__DATA TO USE__
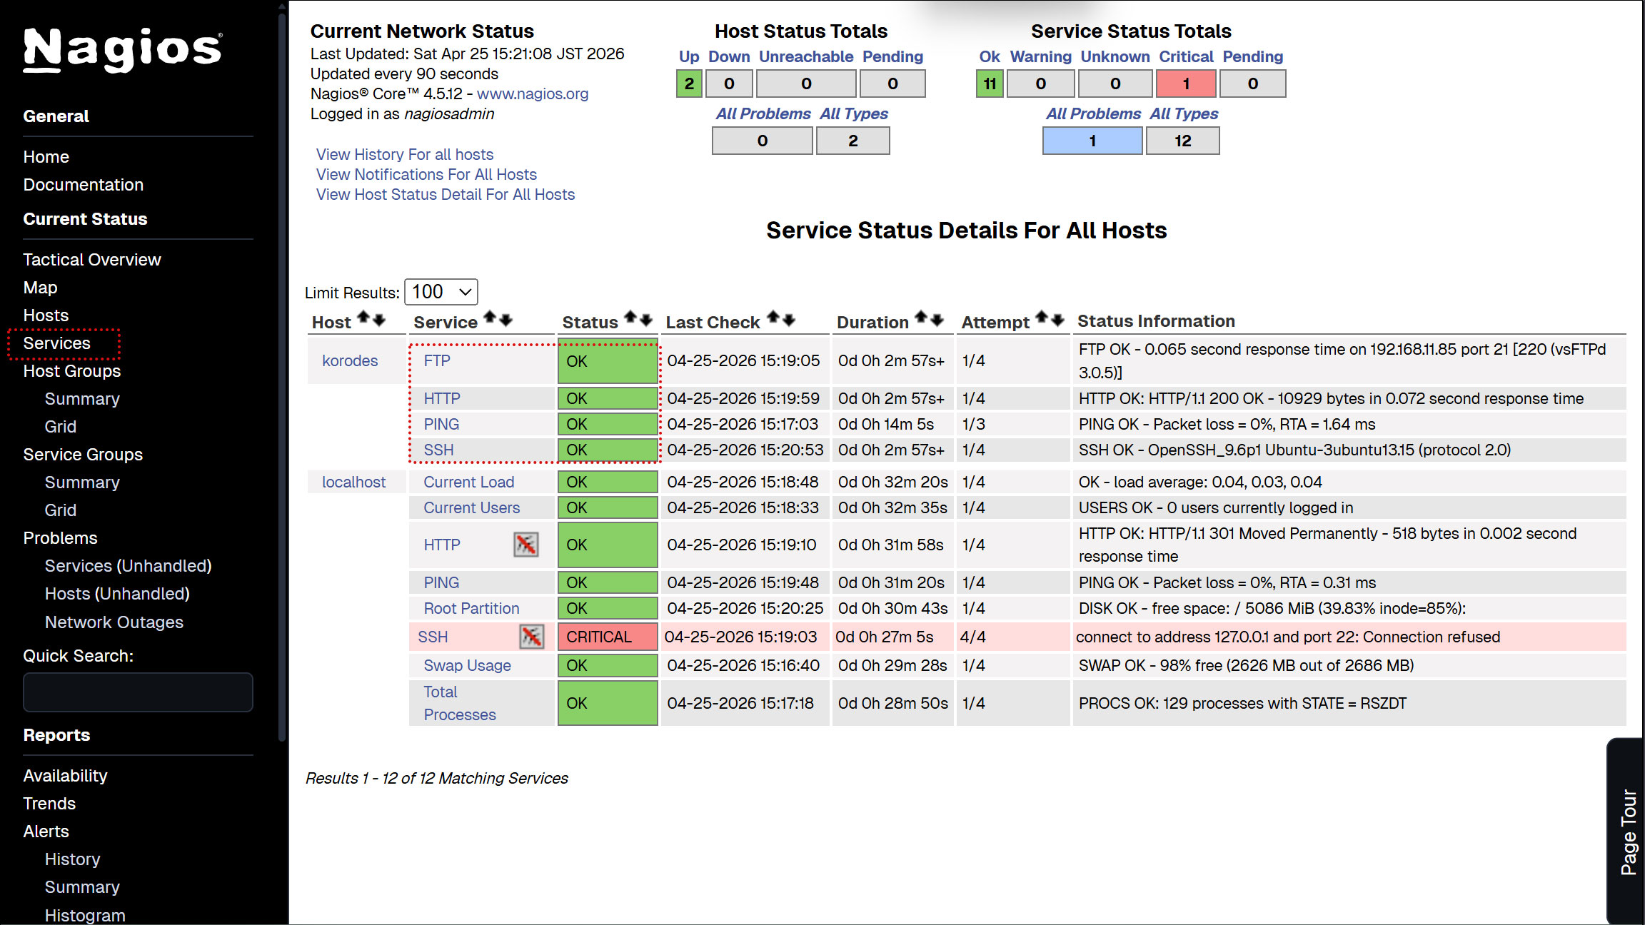Click the green Up hosts count box
Screen dimensions: 1645x925
click(688, 84)
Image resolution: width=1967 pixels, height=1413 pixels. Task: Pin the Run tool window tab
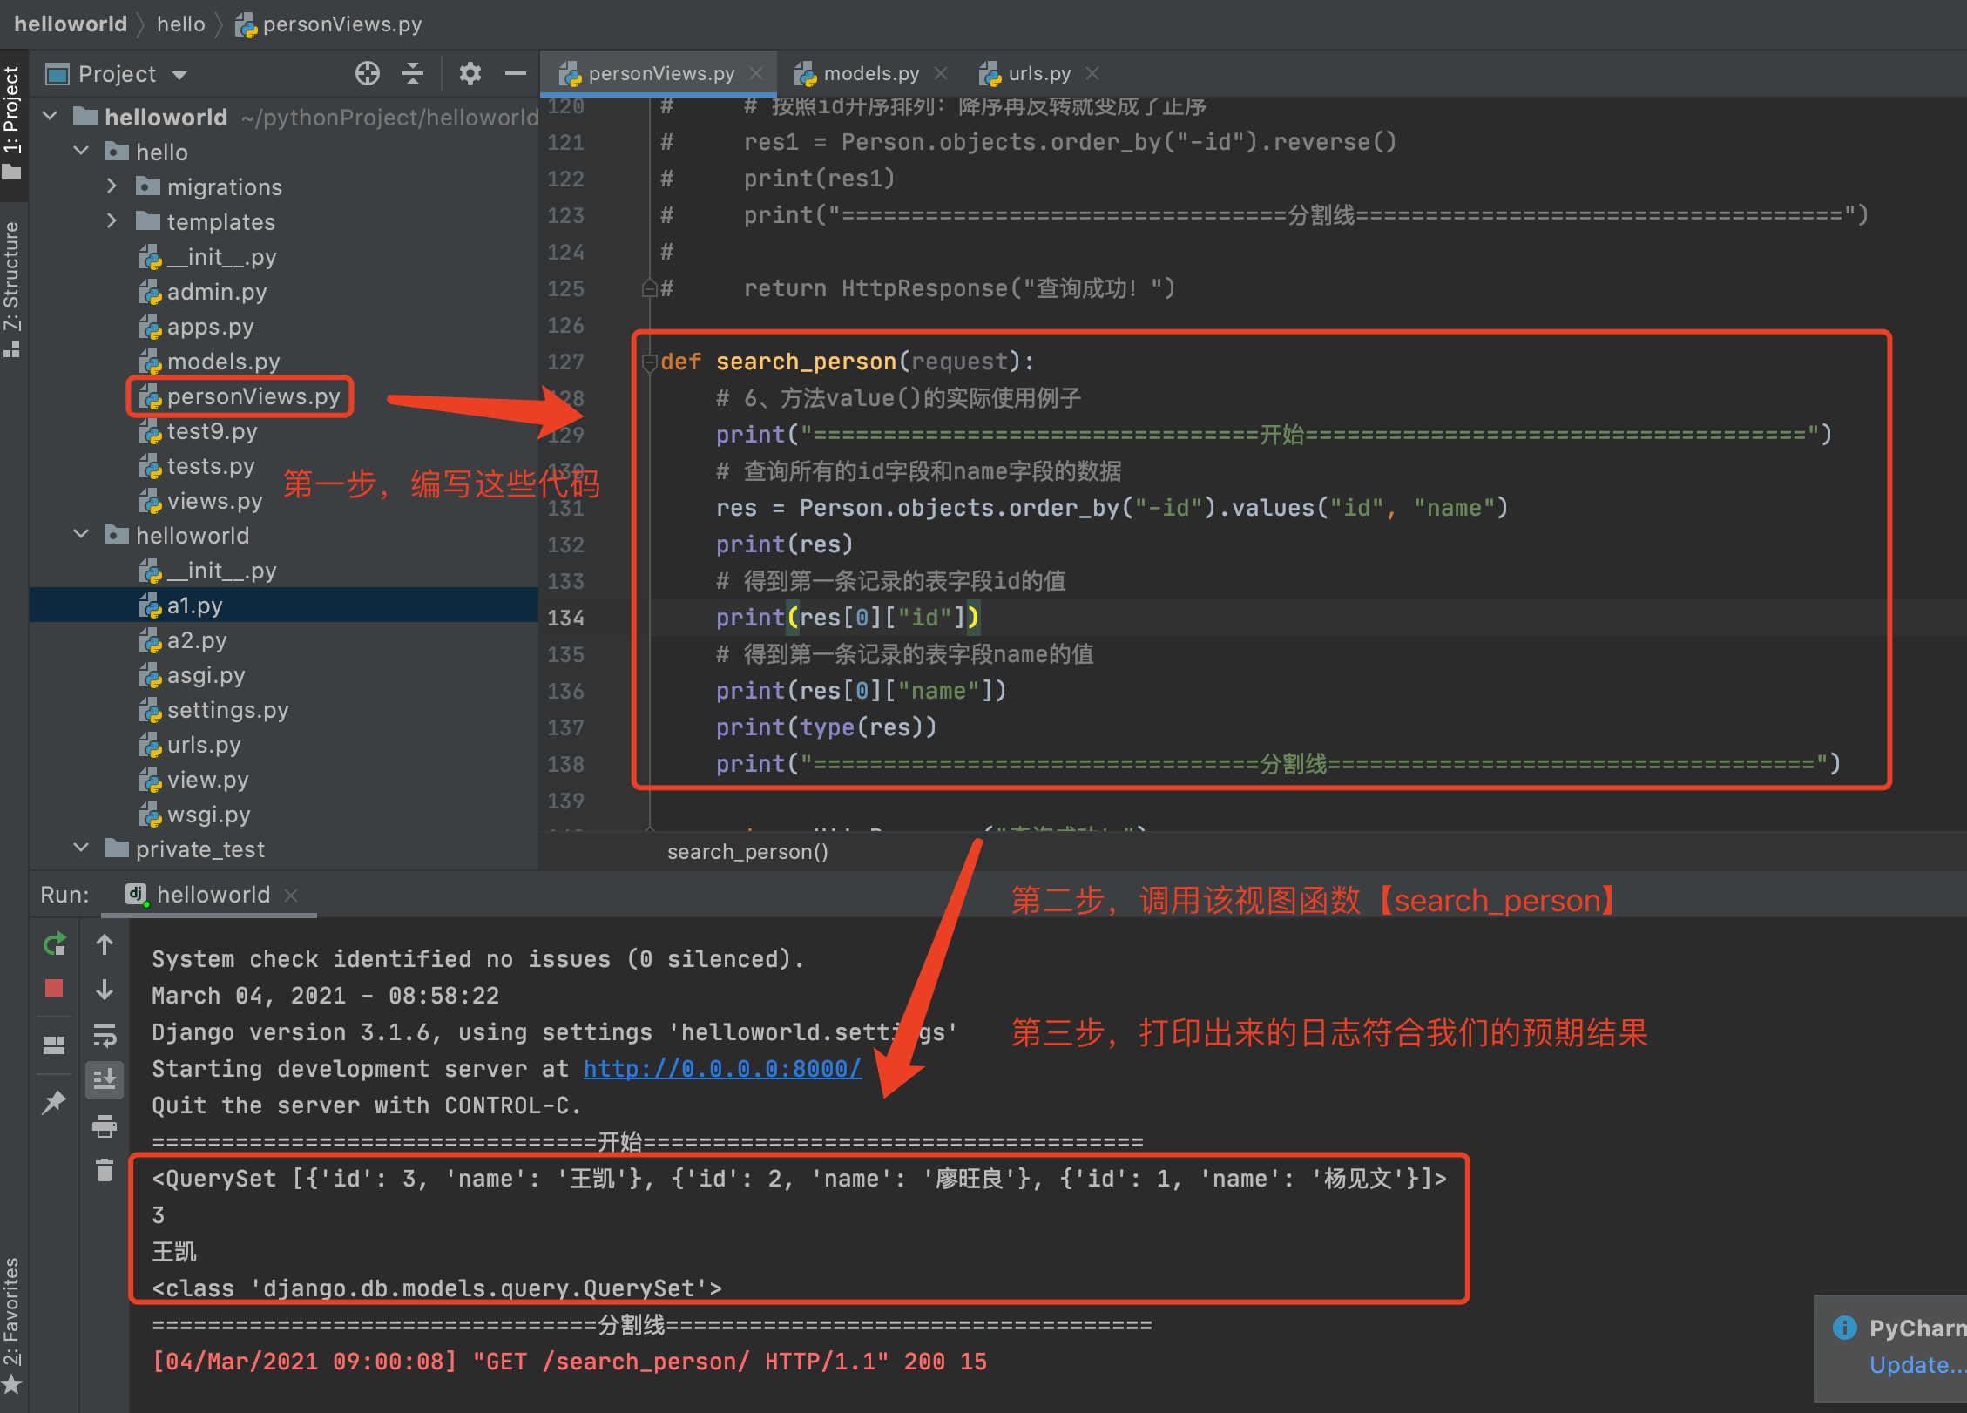(x=53, y=1100)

__ACTIVITY__
Could you copy exactly, and with no pictures, the lines above from the one containing "Image resolution: width=1967" through the last line, both included?

__EXPECTED ANSWER__
Image resolution: width=1967 pixels, height=1413 pixels. Task: Pin the Run tool window tab
(x=53, y=1100)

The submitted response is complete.